**WHAT YOU WILL DO:** In the West Mountain hike report below, which trail is the only one in Harriman-Bear Mountain State Parks where bicycles are permitted?

**PASSAGE GIVEN:**
--------------------
July 14, 2018 – Tomkins Cove, NY
Difficulty: Moderate – strenuous
Length: approximately 4.4 miles
Max elevation: 1,223 ft.– total elevation gain: 849 ft.
Route type: circuit
Trailhead parking: Anthony Wayne Recreation Area South Lot
Alternate routes from the same starting point:
Please note: From late September to late October, Oktoberfest is held at the Anthony Wayne Recreation Area on Saturdays and Sundays.
West Mountain is a peak that is located in both Orange and Rockland County, NY, just east of the Palisades Interstate Parkway. Most of the mountain is within the boundaries of Bear Mountain State Park, but part of it is in Harriman State Park as well. In November 1923, the Palisades Interstate Park Commission decided that “all of the Park lying west of Bear Mountain (later, west of West Mountain) shall be designated Harriman State Park.” The summit is at an elevation of 1,257 ft. and the western ridge (the section that is part of this hike), is about 1.5 miles long. The narrow ridge offers hikers many fine outlooks both to the west and to the east as the trail jogs from one side of the ridge to the other.
This is one of my favorite spots in the Harriman-Bear Mountain State Park area. It’s a great hike to do at any given time and parking is never an issue if you get a late start. Some of the best views in the area can be had from the West Mountain ridge and many different trails can be accessed from the Anthony Wayne Recreation Area, making longer hikes possible. I have hiked the ridge previously via different routes and plan to be back. This loop hike was done clockwise from the Anthony Wayne Recreation Area South Lot.
Normally an early riser on hike day, we arrived at the parking area at around 9:30am. There was one other car in the south lot when we began the hike by heading north along the sidewalk.
We turned right near the northern end of the lot, walked past a gate and crossed the bridge over Beechy Bottom Brook.
We then turned left and continued heading north through a picnic area.
At the northeast end of the picnic area, we jumped on a gravel park road and continued north.
In a short distance, the gravel road heads away from the parking areas and leads uphill. The road then turns right at a Y-intersection with a grassy road and heads steeply uphill. We left the gravel road and continued straight, now following the blue-on-white-diamond-blazed Horn Hill Loop Mountain Bike Trail.
The 4.8 mile Horn Hill Loop Mountain Bike Trail, forms a figure-eight loop. It is the only trail in Harriman-Bear Mountain State Parks on which bicycles are permitted.
Soon the trail comes to a junction with the white-blazed Anthony Wayne Trail, which continues straight and left. To the right is the start of the red-“F”-on-white blazed Fawn Trail, which ascends stone steps.
The Fawn Trail was shown on the first Park trail map in 1920. The Fawn Trail provides an easy route from the Appalachian Trail (AT) and Doodletown Road to the Anthony Wayne Recreation Area on the other side of West Mountain. It is a fairly level trail, and in June it passes through masses of laurels in bloom.
The Fawn Trail climbs using switchbacks and rock steps for part of the way, and crosses a junction with the blue-blazed Timp-Torne Trail.
It then passes around the northern end of West Mountain and turns towards the southeast.
--------------------
**DATASET CONTENT:**
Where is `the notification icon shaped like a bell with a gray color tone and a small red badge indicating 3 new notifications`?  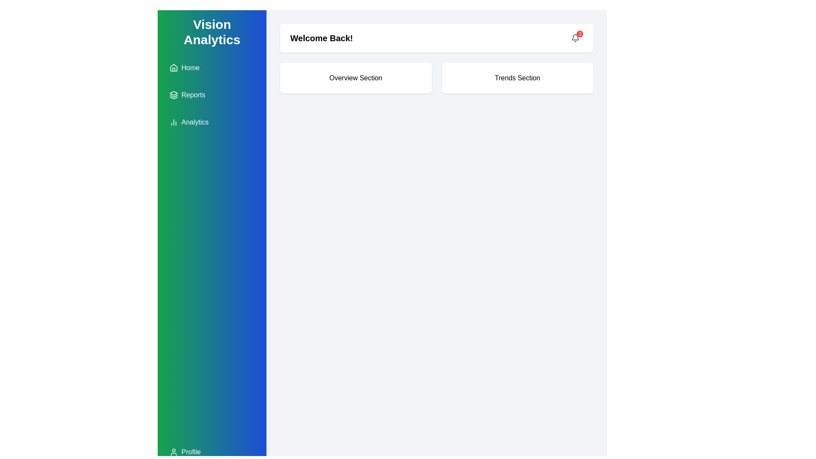 the notification icon shaped like a bell with a gray color tone and a small red badge indicating 3 new notifications is located at coordinates (575, 37).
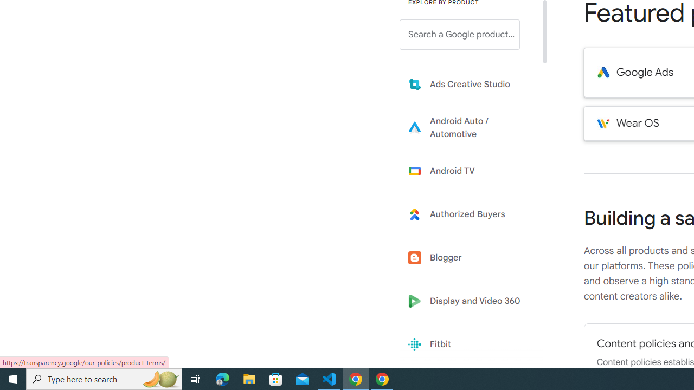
--------------------
**REPLY TO THE TASK:** The Horn Hill Loop Mountain Bike Trail.